**TASK MATERIAL**
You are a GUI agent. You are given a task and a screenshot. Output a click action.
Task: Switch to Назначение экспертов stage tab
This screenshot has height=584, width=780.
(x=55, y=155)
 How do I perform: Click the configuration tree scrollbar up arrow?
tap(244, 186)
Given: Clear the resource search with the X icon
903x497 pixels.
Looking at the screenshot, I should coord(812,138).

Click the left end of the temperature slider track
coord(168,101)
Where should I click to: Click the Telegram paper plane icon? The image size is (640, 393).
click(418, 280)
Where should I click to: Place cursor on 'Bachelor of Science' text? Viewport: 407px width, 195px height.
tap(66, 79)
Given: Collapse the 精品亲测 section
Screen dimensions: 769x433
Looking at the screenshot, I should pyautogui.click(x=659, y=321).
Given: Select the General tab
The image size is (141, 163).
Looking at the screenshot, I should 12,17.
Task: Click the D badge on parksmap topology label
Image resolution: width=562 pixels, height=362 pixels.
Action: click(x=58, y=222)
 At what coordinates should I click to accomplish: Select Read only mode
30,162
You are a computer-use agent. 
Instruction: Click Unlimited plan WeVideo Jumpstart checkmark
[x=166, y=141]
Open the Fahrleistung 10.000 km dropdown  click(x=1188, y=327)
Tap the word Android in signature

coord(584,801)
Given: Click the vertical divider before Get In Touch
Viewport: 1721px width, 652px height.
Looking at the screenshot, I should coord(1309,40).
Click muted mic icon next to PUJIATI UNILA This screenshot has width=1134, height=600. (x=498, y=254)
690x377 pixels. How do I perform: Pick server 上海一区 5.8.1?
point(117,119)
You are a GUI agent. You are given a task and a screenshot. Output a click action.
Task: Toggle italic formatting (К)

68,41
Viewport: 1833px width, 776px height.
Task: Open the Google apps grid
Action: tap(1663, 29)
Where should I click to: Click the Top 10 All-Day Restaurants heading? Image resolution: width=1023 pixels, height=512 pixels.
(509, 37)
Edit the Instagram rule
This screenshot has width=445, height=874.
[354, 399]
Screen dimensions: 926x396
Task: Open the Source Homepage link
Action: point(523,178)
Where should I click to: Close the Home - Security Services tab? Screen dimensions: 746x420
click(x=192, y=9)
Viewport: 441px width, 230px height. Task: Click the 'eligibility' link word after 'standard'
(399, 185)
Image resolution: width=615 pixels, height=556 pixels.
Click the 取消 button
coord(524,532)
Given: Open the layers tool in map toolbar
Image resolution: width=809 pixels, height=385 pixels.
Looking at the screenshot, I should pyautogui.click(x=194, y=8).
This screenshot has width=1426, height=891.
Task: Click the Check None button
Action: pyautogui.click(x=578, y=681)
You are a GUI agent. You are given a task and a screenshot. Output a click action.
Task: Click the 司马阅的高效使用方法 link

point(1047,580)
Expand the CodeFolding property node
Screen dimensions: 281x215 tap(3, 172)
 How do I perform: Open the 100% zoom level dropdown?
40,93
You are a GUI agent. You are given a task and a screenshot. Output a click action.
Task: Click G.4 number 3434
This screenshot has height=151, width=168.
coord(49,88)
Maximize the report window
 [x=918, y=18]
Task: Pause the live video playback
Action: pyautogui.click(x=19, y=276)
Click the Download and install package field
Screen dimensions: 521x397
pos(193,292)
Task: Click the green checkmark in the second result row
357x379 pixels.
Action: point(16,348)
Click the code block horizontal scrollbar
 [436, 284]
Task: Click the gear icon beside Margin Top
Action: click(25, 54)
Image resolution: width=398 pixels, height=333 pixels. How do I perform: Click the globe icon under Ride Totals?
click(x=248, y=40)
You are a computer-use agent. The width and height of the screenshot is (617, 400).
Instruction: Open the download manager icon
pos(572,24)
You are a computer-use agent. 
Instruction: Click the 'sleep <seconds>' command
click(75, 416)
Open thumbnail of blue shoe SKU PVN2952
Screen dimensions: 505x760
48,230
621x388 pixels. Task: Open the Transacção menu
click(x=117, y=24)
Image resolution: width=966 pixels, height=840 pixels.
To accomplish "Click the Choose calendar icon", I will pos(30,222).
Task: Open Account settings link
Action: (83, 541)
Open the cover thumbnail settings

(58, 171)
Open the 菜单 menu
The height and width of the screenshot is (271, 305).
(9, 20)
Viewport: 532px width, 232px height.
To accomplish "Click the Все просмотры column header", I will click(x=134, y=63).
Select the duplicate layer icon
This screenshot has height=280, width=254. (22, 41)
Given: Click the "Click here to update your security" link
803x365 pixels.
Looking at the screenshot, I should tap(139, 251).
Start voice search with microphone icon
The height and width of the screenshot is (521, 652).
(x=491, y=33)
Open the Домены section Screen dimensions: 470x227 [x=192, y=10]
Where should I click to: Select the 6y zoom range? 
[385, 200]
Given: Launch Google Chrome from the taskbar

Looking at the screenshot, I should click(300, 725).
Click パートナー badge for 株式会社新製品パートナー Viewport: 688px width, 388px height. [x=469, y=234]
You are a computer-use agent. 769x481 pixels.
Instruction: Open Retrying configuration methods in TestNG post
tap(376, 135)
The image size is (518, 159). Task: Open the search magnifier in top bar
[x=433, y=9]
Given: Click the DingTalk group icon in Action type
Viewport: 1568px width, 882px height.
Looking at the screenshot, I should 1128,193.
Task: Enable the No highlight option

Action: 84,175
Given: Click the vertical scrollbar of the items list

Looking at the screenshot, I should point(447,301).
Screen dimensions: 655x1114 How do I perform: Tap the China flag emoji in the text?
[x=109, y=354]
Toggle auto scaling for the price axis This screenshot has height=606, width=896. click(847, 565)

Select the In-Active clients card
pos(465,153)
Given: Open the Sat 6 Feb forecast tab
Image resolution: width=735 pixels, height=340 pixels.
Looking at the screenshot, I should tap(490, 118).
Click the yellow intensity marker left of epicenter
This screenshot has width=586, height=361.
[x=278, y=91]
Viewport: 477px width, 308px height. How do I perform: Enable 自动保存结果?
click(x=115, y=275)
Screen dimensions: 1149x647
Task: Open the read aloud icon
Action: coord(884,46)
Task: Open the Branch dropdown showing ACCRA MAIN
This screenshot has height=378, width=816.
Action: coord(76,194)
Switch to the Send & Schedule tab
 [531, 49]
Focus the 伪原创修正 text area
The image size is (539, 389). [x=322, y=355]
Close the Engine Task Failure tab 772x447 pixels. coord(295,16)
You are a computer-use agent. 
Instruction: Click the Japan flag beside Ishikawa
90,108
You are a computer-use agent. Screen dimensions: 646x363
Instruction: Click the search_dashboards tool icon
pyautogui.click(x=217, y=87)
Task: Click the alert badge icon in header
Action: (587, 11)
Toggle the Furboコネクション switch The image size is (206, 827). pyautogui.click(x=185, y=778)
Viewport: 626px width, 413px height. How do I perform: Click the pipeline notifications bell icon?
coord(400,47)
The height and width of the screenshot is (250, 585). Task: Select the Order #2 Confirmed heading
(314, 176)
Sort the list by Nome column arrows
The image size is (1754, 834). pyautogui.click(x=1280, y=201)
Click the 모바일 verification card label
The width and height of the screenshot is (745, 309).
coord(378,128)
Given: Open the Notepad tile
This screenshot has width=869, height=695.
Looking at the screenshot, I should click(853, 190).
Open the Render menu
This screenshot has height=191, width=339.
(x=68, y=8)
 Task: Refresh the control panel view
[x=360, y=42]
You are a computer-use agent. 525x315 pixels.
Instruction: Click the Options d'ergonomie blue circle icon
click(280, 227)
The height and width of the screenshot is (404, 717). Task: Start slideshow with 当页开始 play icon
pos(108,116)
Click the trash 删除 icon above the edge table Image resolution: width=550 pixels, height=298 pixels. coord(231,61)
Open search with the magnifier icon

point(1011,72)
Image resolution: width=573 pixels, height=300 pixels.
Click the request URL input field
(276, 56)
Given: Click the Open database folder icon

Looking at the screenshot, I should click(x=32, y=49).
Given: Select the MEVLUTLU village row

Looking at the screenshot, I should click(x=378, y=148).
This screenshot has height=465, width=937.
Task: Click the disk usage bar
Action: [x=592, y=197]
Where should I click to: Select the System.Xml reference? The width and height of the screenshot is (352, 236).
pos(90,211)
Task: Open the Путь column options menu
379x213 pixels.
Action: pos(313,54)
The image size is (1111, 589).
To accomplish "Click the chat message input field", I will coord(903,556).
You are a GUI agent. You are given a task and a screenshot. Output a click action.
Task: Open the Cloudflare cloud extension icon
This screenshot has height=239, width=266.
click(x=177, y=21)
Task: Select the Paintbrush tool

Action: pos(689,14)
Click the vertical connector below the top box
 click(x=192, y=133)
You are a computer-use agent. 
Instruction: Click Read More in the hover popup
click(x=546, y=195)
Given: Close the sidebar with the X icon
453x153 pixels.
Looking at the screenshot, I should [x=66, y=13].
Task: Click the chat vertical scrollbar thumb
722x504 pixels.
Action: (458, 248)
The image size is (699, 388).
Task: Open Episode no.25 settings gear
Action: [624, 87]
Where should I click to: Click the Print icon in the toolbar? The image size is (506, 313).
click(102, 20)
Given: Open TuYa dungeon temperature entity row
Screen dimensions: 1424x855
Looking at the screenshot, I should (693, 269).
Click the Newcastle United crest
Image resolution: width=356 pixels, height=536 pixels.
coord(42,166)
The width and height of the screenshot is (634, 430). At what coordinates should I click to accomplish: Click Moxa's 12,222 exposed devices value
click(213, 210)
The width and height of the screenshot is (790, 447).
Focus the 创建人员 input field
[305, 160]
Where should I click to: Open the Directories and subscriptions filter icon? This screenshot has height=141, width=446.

**TASK STATEMENT**
Please state the number of lines above that hold the string "chat", with nothing else added.

**RESPONSE TO THIS TASK**
2